In this code, compiler reports two types of error referring IMUL and MOV for mat1, mat2 and mat3. Here they are:

  • Line 58 - Error C2404 'EDX': illegal register in 'second operand'
  • Line 58 - Error C2430 more than one index register in 'second operand'

The same errors for lines 59 and 66, with EDX and EBX registers.

Is this algortihm basically good? (i tested setting manually some indexes, and then the last one, during debug and it was good but i couldn't totally test it).

I think that the first error depends on the second one, but if i cannot use this way the registers, what can i do to compute output?


Solution

  • Instead of trying to scale multiple registers by two in an addressing mode (which is impossible), just use add eax, 2 instead of inc eax.

    Also, since your output matrix uses 32-bit int, you should be doing 32-bit math. You're generating a value in DI and then storing that plus whatever garbage is in the high half of EDI with line #66.

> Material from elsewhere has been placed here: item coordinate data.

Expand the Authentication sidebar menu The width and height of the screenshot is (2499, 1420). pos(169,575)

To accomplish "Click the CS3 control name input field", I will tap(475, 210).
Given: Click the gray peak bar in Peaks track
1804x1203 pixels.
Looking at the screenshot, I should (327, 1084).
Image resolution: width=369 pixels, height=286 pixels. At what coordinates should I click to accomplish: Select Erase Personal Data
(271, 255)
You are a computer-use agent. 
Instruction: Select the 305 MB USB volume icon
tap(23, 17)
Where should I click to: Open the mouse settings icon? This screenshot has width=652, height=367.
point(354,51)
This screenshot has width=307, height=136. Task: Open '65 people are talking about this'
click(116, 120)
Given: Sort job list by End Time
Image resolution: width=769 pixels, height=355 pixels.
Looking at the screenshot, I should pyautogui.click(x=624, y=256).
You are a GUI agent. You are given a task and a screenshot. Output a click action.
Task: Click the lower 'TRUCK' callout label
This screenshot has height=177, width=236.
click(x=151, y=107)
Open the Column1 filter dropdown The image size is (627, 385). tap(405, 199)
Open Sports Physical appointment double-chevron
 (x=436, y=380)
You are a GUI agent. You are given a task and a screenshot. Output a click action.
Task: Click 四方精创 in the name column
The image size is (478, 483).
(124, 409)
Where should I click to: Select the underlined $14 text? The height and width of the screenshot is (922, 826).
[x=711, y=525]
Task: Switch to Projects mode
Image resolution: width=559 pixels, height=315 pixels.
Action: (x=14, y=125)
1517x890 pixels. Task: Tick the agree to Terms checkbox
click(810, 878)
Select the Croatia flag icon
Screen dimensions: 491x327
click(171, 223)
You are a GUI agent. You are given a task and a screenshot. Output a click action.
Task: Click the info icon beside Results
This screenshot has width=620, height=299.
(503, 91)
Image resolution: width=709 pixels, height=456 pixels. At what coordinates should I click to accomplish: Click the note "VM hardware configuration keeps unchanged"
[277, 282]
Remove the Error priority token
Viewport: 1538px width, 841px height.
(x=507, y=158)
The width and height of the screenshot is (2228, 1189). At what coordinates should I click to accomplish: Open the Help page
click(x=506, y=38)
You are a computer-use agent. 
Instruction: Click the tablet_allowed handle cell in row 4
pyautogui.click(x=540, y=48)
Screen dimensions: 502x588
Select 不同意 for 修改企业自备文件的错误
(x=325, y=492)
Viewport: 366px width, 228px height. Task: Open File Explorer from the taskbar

    Something like movsx esi, word ptr [rowstart + column] /
    movsx eax, word ptr [offset_in_column + row] / imul eax, esi might work for (part of) the body of the inner loop. I'll let you sort out incrementing by columns in the first addressing-mode, and incrementing by rows in the 2nd addressing mode.


    I think your algorithm is probably sane, based on what I think you're trying to do. For each element of the output matrix, loop over a column in one matrix and a row in the other matrix. So you only ever store once to each element of the output matrix. Whether your loops actually do that or not, IDK: It hurts my brain how ugly the branching is. (look at optimizing compiler output for a loop sometime, then for a double or triple nested loop. e.g. on http://gcc.godbolt.org/).


    The other ways to nest the loops might be better or worse for performance with large matrices, but the only really good ways to do this (for large matrices) involve transposing one of the input matrices so you can loop over contiguous memory elements in both matrices at once (since transposing costs O(n^2) time, but speeds up the O(n^3) step which traverses the transposed array repeatedly, because it gives more cache hits).

    (Given how common floating point matmul is in scientific computing, this is a topic that's been studied extensively, with much effort put into experimental tuning of code. See various implementations of the DGEMM function in BLAS.)